** START OF DATA FOR PROCESSING **

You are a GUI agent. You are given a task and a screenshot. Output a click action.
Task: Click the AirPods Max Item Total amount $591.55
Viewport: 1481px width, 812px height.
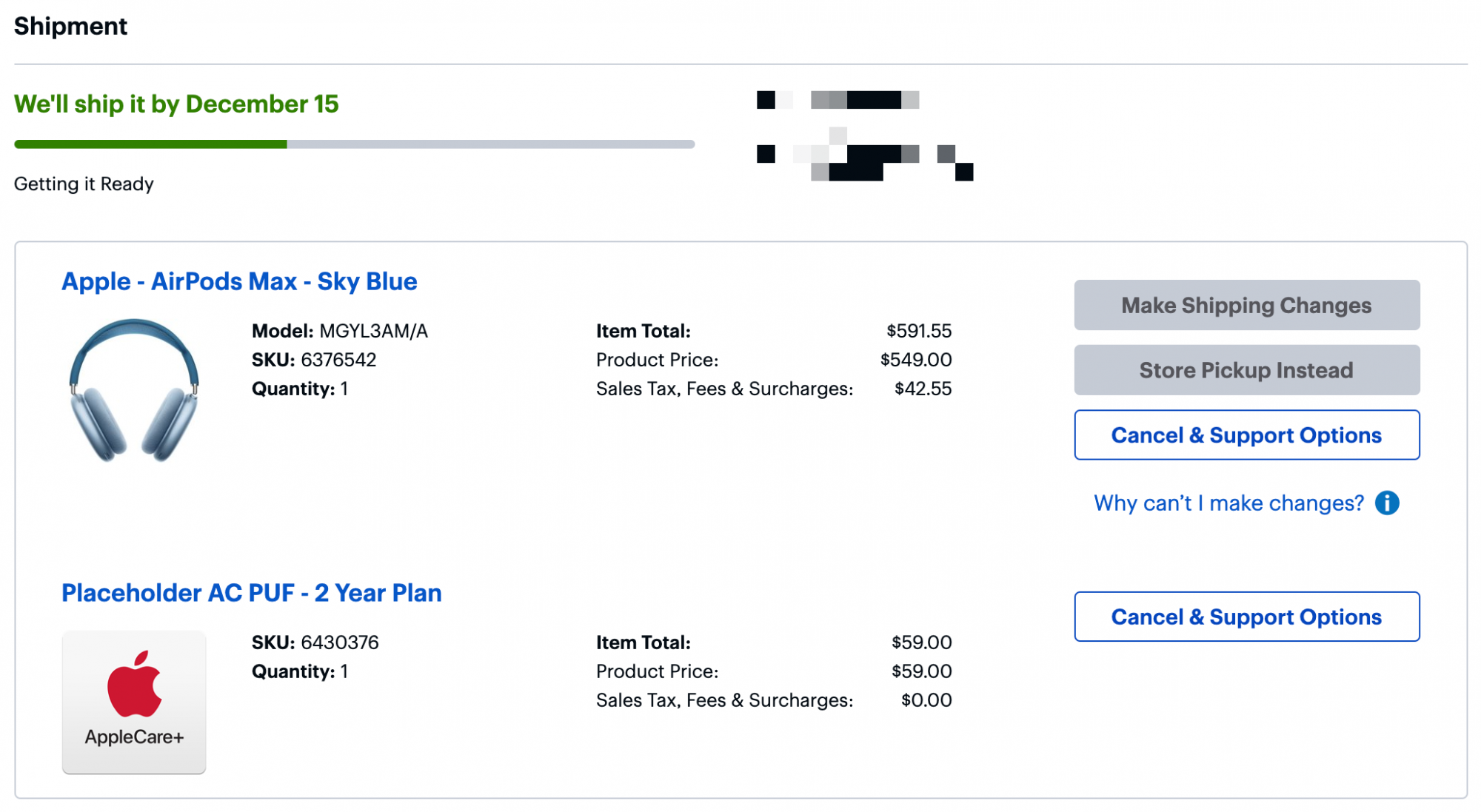919,331
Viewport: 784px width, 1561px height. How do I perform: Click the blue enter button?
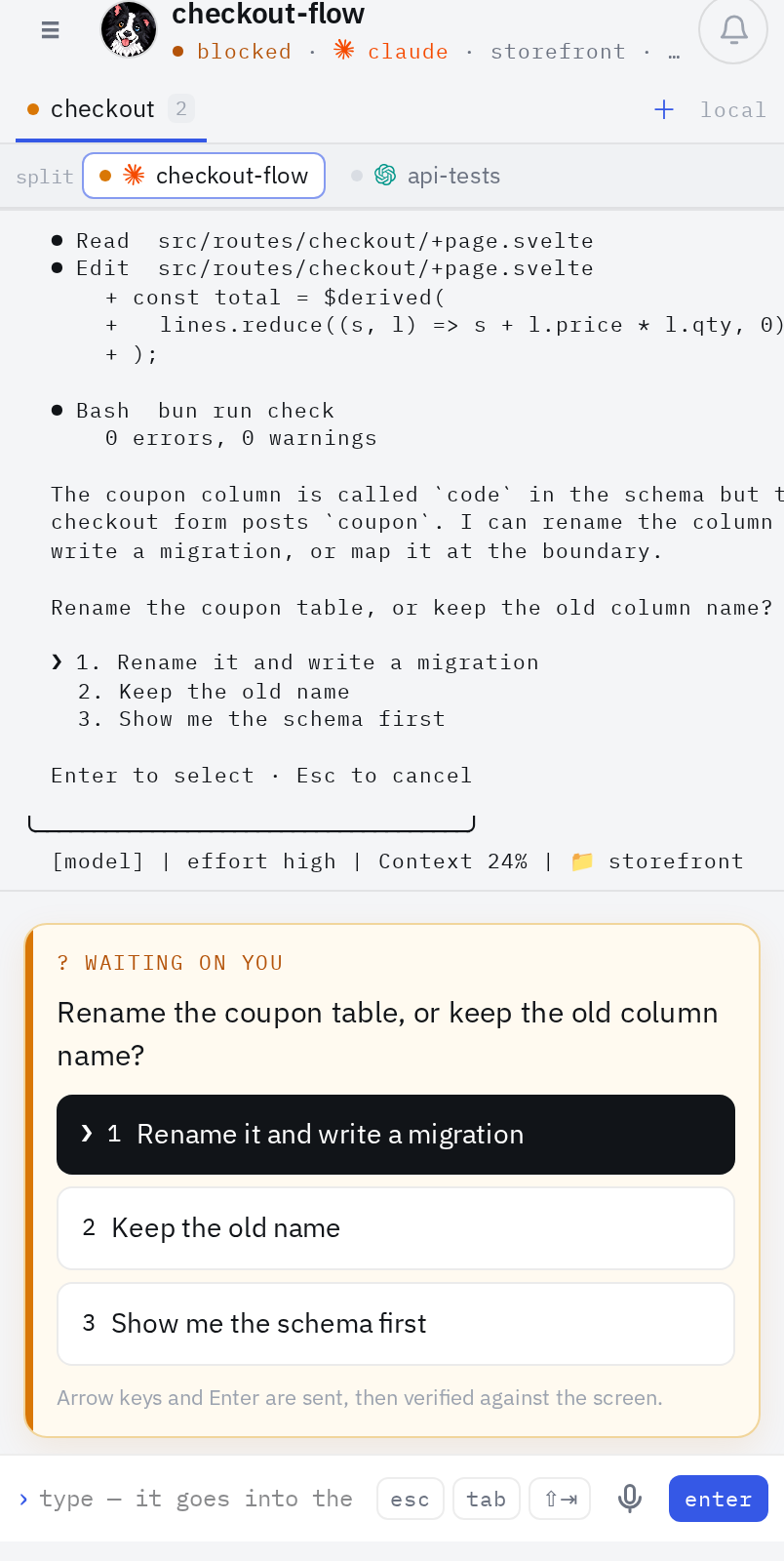(719, 1499)
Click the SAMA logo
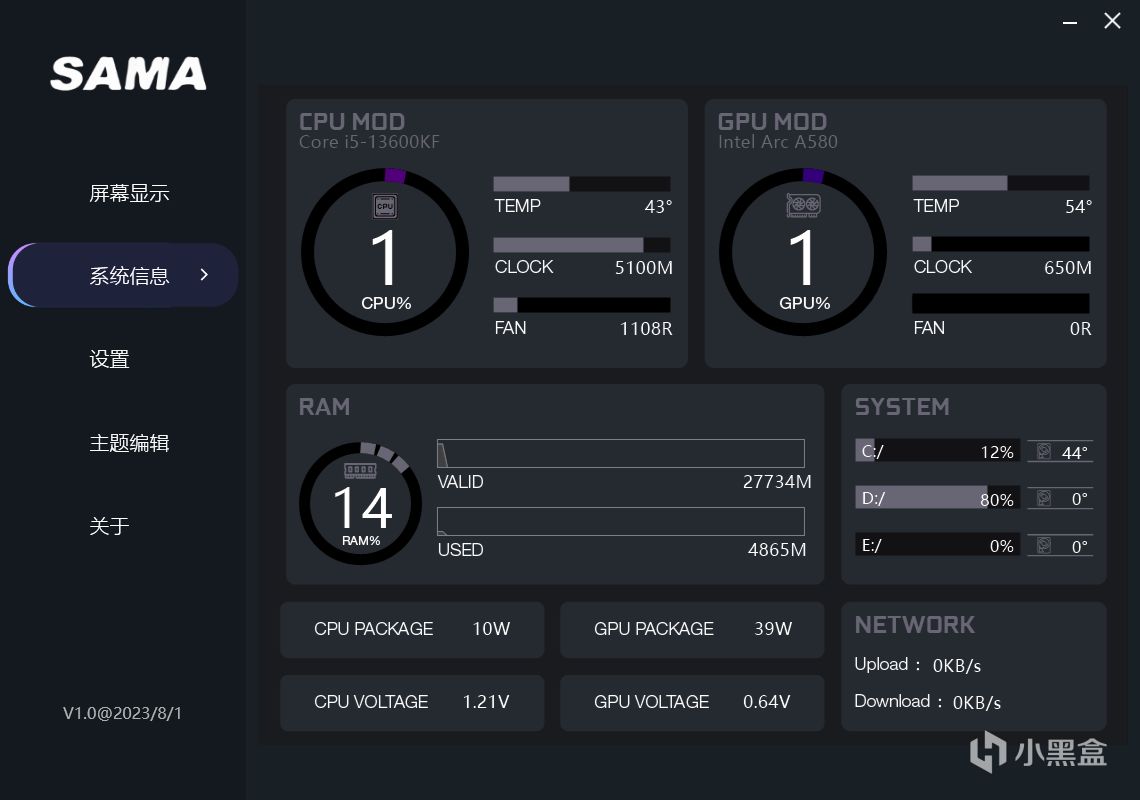This screenshot has width=1140, height=800. pos(128,74)
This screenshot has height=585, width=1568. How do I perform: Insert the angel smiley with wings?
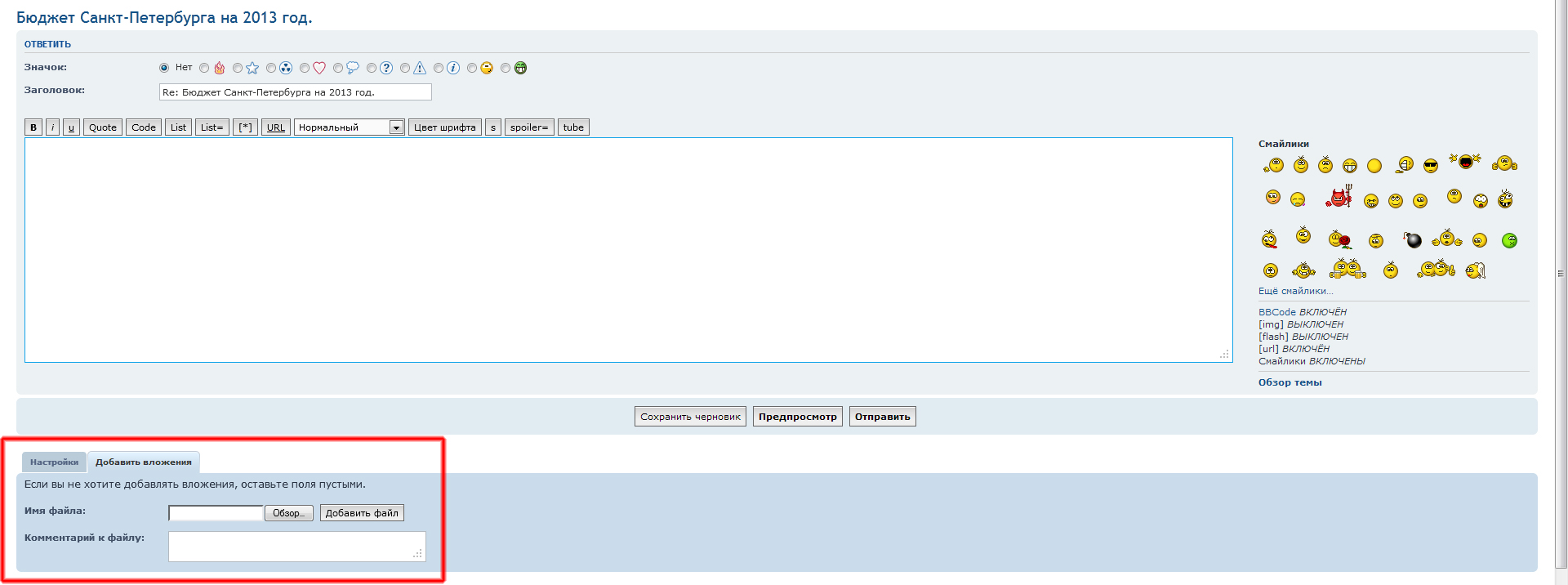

** END OF DATA FOR PROCESSING **

Rewrite the records above with "Viewport" replaced by "Window" throughout, changing nothing else. Leave the pictures out of your answer.

# ANSWER TO THIS PROBLEM
You are a GUI agent. You are given a task and a screenshot. Output a click action.
Task: Click the AirPods Max Item Total amount $591.55
Window: 1481px width, 812px height.
919,331
Window: 784px width, 1561px height. How do I perform: Click the blue enter button?
(719, 1499)
Click the SAMA logo
This screenshot has width=1140, height=800. pos(128,74)
This screenshot has height=585, width=1568. How do I perform: Insert the angel smiley with wings?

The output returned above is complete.